──────── Records to use

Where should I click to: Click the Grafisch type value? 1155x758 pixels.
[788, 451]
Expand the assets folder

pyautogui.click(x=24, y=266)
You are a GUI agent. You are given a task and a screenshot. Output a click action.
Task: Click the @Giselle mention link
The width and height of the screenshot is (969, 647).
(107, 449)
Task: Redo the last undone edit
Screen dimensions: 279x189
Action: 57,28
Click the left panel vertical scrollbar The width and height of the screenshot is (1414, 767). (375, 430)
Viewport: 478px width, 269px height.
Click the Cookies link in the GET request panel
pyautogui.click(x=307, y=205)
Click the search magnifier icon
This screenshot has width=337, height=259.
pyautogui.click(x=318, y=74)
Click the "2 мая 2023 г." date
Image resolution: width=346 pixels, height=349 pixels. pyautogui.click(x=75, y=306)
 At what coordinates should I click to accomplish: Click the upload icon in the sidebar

────────────────

- Aim -
Rewrite the data starting at the line containing "Expand the assets folder" and ending at the line containing "Action: 57,28", with "screenshot" changed to "screen image" and everything else left unchanged.

- The answer -
Expand the assets folder

pyautogui.click(x=24, y=266)
You are a GUI agent. You are given a task and a screen image. Output a click action.
Task: Click the @Giselle mention link
The width and height of the screen image is (969, 647).
(107, 449)
Task: Redo the last undone edit
Screen dimensions: 279x189
Action: 57,28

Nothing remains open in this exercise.